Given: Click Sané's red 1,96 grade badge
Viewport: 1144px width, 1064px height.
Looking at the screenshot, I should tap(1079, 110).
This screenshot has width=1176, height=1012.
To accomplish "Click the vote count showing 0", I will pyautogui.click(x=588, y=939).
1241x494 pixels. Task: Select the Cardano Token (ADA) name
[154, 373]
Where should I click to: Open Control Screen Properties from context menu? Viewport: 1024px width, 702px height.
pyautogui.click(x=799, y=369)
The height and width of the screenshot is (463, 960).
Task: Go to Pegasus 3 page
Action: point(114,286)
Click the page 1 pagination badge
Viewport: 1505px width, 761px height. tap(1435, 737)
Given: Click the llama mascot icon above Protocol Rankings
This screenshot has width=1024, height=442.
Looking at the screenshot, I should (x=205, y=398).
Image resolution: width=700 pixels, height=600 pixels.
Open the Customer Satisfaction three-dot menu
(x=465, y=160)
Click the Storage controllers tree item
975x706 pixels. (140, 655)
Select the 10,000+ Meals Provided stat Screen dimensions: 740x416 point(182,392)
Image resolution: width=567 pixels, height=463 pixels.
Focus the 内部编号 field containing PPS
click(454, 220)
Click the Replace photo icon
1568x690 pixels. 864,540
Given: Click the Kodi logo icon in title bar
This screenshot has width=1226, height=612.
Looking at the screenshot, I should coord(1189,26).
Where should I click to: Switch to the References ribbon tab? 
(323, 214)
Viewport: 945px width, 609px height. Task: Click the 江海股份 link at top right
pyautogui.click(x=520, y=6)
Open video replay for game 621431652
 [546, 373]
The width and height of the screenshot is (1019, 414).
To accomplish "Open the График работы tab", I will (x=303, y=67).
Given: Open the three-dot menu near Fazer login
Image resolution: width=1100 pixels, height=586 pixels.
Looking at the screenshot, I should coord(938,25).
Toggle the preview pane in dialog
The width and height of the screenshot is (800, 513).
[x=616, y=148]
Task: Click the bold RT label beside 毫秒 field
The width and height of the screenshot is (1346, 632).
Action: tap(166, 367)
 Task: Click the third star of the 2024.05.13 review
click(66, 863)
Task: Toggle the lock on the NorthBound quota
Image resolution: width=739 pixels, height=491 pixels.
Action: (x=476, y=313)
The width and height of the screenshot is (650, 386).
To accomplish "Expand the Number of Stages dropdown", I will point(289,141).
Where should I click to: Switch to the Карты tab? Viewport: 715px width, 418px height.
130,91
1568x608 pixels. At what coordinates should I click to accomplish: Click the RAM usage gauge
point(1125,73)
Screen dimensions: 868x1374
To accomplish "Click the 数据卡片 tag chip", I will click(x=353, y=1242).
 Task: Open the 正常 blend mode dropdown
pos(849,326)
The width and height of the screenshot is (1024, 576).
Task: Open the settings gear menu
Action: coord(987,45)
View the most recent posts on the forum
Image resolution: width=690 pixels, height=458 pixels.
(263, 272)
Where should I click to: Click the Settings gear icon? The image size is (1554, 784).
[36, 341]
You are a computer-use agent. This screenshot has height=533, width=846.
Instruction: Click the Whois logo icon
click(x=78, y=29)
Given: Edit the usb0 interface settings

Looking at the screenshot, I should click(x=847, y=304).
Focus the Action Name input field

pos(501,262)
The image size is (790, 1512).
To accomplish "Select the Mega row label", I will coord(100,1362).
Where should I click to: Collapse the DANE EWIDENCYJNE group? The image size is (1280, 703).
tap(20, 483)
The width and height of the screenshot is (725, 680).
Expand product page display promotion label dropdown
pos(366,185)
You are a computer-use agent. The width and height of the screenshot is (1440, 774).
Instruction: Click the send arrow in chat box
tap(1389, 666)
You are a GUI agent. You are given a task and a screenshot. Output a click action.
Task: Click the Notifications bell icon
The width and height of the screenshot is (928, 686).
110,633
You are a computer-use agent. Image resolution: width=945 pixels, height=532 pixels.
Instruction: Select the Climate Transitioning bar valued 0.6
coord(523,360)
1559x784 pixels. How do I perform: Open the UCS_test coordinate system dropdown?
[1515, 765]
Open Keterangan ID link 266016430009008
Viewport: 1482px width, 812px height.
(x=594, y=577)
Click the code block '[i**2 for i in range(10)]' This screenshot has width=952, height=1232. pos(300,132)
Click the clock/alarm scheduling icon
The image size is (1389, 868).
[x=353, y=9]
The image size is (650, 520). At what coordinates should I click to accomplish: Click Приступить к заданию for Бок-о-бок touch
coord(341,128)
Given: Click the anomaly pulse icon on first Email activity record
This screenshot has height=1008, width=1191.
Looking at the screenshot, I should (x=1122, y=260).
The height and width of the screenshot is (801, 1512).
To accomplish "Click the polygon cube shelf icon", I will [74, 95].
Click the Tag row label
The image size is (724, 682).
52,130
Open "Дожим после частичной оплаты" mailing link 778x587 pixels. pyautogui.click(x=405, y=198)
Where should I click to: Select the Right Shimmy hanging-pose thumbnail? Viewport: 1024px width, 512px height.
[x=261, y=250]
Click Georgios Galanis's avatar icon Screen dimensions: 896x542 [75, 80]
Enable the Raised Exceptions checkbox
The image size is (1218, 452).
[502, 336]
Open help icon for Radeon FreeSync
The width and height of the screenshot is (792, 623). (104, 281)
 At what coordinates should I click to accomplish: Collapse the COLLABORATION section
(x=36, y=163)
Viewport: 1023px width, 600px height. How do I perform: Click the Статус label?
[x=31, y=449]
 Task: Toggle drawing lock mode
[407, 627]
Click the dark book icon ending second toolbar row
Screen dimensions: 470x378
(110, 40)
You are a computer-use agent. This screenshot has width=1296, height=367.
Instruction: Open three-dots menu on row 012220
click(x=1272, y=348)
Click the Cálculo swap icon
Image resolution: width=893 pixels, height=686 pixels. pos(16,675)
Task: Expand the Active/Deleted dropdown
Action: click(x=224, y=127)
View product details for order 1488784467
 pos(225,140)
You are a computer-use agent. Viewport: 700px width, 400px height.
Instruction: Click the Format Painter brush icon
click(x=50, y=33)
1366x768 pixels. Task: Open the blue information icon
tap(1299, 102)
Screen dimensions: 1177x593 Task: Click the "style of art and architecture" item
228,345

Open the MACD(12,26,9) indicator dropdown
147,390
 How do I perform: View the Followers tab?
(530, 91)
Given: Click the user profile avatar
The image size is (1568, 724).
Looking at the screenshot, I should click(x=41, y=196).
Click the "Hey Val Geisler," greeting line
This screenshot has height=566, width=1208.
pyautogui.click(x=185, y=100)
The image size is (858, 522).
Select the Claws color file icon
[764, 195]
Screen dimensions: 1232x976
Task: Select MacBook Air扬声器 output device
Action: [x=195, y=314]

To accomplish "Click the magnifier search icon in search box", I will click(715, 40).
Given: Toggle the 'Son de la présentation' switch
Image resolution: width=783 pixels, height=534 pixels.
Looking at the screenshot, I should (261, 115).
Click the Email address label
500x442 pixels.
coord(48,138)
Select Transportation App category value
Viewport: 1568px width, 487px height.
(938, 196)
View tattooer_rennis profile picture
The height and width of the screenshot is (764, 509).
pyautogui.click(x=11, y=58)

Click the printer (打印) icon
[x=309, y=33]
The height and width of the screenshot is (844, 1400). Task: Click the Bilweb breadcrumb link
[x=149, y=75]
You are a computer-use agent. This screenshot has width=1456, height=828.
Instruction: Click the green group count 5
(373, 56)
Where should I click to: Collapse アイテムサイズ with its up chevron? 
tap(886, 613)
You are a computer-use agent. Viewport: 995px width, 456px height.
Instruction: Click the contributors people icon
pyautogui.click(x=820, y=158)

-*-

ASSIGNMENT
Each line in the data that holds the string "computer" needs to be copied.

WRITTEN REPLY
You are a computer-use agent. This screenshot has height=533, width=846.
You are a computer-use agent. The width and height of the screenshot is (1440, 774).
You are a computer-use agent. Image resolution: width=945 pixels, height=532 pixels.
You are a computer-use agent. This screenshot has width=1296, height=367.
You are a computer-use agent. Viewport: 700px width, 400px height.
You are a computer-use agent. This screenshot has width=1456, height=828.
You are a computer-use agent. Viewport: 995px width, 456px height.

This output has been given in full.